November 20, 2012

Caveat emptor, regulators regulating!

Sir, I refer to Shahien Nasiripour and Tom Braithwaite’s report “Credit Suisse faces NY lawsuit” November 20, in order to comment on the temptations that existed (and still exist) for someone doing wrong, when awarding and packaging mortgages to the subprime sector. 

The natural incentive: If you convinced risky Joe to take a $300.000 mortgage at 11 percent for 30 years and then, with more than a little help from the credit rating agencies, you could convince risk-adverse Hans that this mortgage, repackaged in a securitized version, and rated AAA, was so safe that a six percent return was quite adequate, then you could sell the mortgage for $510.000 and pocket immediately a tidy profit of $210.000. 

The regulatory incentive: If banks invested in such AAA rated securities, or lent against it as collateral, then according to Basel II, they needed to hold only 1.6 percent of a very loosely defined capital, which amounted to allowing banks a mind-blowing 62.5 to 1 leverage of its very loosely defined capital. 

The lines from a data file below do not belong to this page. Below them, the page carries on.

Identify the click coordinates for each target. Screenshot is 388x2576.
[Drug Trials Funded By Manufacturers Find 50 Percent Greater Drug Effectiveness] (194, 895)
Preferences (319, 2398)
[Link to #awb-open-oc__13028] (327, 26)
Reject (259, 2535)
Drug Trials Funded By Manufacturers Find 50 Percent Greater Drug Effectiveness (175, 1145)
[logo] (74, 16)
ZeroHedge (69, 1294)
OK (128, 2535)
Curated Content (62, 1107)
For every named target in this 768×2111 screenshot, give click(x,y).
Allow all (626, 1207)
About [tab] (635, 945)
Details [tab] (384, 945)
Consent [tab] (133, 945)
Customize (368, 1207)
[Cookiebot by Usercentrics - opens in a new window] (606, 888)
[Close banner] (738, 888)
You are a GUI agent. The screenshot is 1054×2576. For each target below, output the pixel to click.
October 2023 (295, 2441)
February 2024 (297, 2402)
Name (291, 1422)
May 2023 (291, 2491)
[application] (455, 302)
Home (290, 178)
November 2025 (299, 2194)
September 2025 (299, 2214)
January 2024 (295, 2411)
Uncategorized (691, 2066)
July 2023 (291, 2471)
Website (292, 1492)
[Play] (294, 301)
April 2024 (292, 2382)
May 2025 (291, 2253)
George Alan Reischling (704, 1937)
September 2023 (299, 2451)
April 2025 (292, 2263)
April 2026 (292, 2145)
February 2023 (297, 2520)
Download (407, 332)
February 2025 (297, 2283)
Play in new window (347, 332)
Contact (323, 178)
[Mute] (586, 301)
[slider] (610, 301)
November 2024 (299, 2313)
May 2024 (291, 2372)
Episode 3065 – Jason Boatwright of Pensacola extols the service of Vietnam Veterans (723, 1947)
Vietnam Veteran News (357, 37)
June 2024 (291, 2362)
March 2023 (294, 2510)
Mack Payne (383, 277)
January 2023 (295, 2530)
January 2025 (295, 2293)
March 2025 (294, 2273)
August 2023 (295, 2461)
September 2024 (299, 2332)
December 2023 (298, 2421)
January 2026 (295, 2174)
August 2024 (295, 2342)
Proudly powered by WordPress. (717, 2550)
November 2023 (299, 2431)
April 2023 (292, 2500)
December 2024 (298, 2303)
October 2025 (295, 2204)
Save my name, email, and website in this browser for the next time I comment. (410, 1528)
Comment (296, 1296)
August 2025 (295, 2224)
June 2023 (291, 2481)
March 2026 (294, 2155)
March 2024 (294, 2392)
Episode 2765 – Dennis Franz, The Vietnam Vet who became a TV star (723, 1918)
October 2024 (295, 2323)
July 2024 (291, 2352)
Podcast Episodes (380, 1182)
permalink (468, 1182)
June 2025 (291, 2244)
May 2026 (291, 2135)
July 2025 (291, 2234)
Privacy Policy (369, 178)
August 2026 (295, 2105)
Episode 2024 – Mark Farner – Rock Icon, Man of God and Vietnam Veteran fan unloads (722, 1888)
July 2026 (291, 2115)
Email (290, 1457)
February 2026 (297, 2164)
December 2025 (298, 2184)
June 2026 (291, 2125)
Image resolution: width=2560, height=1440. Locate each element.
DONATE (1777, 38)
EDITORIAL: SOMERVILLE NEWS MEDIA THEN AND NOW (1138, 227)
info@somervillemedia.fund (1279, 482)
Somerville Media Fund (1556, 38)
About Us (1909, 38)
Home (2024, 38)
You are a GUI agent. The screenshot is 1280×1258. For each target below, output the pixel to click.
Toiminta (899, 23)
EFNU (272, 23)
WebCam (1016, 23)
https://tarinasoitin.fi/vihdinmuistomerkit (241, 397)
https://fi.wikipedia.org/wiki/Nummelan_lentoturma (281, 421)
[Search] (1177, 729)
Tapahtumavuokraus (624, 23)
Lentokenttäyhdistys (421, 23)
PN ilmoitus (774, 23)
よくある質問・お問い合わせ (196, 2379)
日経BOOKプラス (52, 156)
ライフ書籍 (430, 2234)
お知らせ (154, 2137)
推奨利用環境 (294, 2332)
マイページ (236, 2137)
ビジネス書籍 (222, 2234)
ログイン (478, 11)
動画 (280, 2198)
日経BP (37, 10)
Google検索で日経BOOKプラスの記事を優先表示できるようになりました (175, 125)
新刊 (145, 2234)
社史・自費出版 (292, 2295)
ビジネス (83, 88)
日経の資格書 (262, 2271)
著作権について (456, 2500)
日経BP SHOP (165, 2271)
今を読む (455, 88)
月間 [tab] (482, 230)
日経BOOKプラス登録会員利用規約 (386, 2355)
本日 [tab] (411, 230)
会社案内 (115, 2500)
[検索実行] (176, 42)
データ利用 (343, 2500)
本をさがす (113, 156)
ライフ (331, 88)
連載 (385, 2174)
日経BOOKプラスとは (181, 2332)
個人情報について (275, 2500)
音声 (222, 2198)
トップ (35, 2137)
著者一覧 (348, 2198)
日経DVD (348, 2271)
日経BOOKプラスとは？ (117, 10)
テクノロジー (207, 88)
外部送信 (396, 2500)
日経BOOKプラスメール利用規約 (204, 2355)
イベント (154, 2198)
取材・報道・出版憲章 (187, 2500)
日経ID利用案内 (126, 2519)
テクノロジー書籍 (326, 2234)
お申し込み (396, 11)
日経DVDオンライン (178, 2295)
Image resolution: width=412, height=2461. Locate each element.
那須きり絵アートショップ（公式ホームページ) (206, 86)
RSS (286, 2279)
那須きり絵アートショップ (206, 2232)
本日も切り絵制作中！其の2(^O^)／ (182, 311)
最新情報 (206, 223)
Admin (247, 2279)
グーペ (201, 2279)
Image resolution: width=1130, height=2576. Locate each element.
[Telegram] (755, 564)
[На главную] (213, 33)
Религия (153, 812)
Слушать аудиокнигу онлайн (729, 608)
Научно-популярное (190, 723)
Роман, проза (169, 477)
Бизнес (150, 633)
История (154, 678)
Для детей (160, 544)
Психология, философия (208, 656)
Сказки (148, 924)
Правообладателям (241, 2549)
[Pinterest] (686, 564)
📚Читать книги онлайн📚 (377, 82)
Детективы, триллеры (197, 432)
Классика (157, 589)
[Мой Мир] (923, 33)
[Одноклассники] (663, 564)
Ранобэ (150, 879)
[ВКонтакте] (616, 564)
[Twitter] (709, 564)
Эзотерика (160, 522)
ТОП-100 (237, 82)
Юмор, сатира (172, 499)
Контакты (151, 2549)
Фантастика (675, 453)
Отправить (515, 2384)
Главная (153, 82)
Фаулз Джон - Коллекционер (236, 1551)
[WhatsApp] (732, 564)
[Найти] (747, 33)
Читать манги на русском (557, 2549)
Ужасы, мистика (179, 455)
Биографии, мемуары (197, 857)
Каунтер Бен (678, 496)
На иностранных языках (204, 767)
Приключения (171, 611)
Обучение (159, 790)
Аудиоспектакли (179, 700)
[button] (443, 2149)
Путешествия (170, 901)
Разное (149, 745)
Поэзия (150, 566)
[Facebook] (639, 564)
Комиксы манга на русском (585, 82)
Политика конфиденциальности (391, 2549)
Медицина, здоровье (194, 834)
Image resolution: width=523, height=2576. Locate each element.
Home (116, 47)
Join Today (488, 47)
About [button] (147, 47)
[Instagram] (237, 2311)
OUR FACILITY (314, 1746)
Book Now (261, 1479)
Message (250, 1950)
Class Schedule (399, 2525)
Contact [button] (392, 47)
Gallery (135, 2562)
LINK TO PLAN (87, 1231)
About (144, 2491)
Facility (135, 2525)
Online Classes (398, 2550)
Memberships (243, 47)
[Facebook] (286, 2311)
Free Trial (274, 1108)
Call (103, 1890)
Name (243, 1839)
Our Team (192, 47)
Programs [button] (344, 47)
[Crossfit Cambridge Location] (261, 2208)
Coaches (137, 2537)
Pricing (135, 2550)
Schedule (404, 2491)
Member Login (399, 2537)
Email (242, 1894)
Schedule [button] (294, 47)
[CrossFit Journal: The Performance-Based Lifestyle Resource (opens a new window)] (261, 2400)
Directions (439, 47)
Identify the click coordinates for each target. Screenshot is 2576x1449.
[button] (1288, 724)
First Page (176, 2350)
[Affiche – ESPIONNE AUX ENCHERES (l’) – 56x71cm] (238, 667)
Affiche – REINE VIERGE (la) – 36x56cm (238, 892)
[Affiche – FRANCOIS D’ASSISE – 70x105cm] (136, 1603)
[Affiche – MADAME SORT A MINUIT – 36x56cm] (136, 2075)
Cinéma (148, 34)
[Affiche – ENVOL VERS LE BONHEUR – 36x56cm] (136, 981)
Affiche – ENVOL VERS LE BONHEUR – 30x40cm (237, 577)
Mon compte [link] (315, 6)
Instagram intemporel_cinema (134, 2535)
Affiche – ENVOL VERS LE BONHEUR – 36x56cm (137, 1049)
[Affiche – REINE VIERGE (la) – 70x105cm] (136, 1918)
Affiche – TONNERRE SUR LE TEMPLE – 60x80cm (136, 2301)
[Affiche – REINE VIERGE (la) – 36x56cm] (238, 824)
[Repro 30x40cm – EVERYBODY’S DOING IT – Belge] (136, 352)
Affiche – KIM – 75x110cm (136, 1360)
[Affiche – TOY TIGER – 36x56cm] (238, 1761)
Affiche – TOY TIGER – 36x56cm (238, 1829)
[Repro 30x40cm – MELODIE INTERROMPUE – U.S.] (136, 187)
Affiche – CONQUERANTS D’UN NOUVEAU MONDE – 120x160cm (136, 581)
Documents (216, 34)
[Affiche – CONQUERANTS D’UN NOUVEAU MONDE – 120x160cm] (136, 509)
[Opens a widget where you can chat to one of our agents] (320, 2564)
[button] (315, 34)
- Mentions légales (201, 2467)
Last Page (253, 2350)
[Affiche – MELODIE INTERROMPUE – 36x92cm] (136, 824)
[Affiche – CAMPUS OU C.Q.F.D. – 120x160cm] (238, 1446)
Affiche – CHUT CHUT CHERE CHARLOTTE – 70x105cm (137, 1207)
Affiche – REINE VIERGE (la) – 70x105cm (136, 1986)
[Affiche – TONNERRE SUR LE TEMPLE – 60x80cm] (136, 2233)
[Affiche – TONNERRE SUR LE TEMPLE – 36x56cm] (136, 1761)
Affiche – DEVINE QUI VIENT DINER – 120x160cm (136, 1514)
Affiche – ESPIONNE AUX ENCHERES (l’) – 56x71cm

And the combination of these two incentives to create “The Infallible” proved too irresistible for many, like for Credit Suisse. Only Europe, over just a couple of years, invested over a trillion dollars in these securities. I am not clearing mortgage originators, mortgage packagers, security credit raters and investment banks of any of their responsibility, but are not those regulators who provided the irresistible temptations also at fault? 

The sad part of the story is that the possible cost of this sort of lawsuits will now have to be paid including by those who bear no blame for the disaster, like “The Risky”, like the small business and entrepreneurs, those with interest earning bank deposits, and taxpayers. 

From now on, besides notices on the door indicating a bank to be insured, we might also need to put up a sign stating “Caveat emptor, regulators regulating!”